Thursday, May 15, 2008

Pawnshop Francais

"Paris has the Louvre of Pawnshops" proclaims the Los Angeles Times. Their May 12 story is about a Paris pawnshop founded in 1777, affectionately known as Auntie. It's real name is Credit Municipal of Paris, it's on the Right Bank, and here's its pedigree:

  • Auguste Rodin hocked his statues to pay for tools

  • Claude Monet gave up his wife's medallion, and when she died, he had a friend buy it back so she could wear it in her coffin.

  • Items pawned there recently include an $8,000 bottle of Burgundy ("People can now exchange liquidity for liquidity" jokes the the director-general)

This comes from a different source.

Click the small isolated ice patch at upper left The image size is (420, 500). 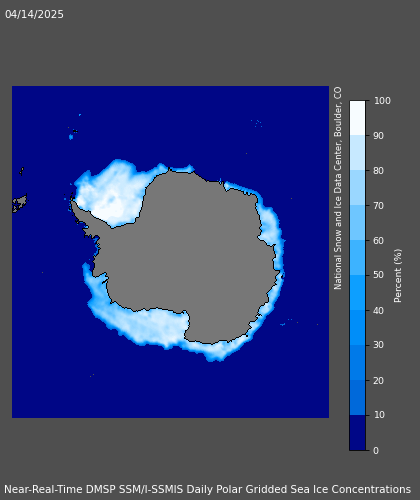click(71, 137)
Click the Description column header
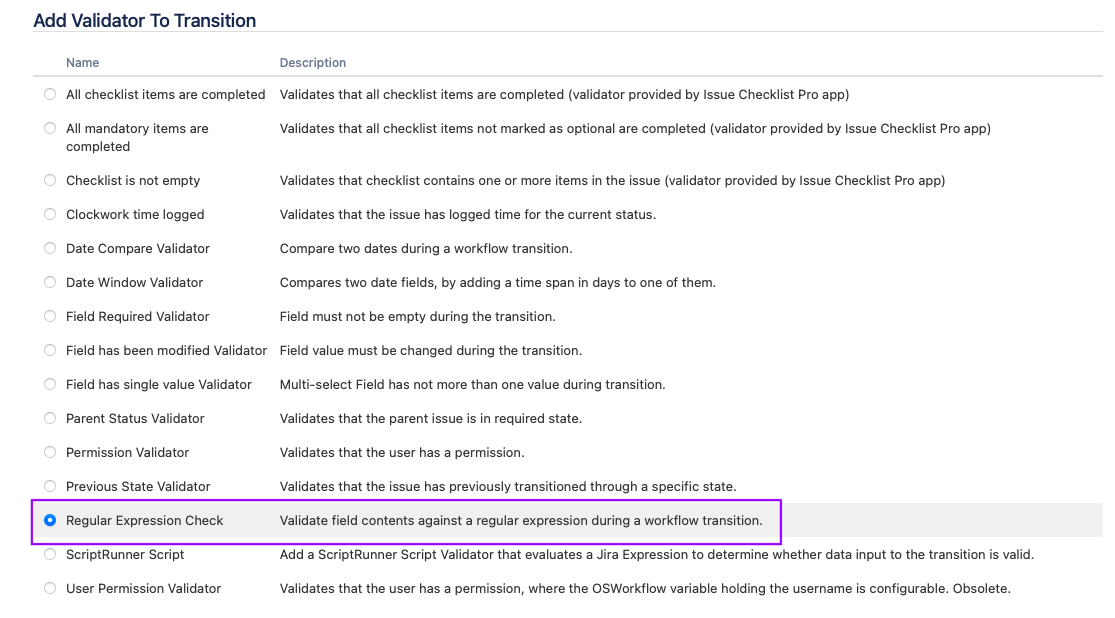The width and height of the screenshot is (1115, 618). tap(313, 63)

  • Other clients have included Victor Hugo (who set a scene in Les Miserables there), Emile Zola, and Paul Verlaine

The shop, like all pawnshops in France (there are only 19) is run by the city on a not-for-profit basis. Auntie owns "a sprawling underground maze of rooms that now hold 76,000 boxes of jewelry, racks of furs and countless odds and ends as well as a collection of art second in size only to the Louvre.," per the Times. Ma fois, what I wouldn't give to poke around there.

An MSN story gives more details about the wine business there. MSN says that 93% of the customers redeem their treasures, but 2 or 3 auctions per week are held to dispose of unredeemed articles.

The store, at 55 la Marais (a street where shops are allowed to stay open on Sundays) is called "chez ma tante" or Auntie because for 200 years people have been saying they left jewelry or heirlooms "at my auntie's house." Read about the street itself at Paris Info or Paris Marais.

The Bordeaux Undiscovered blog has a nice article on the shop as well, which is where I found the picture. And all these sites use the same phrases in their story so I suppose there was a major press release in April.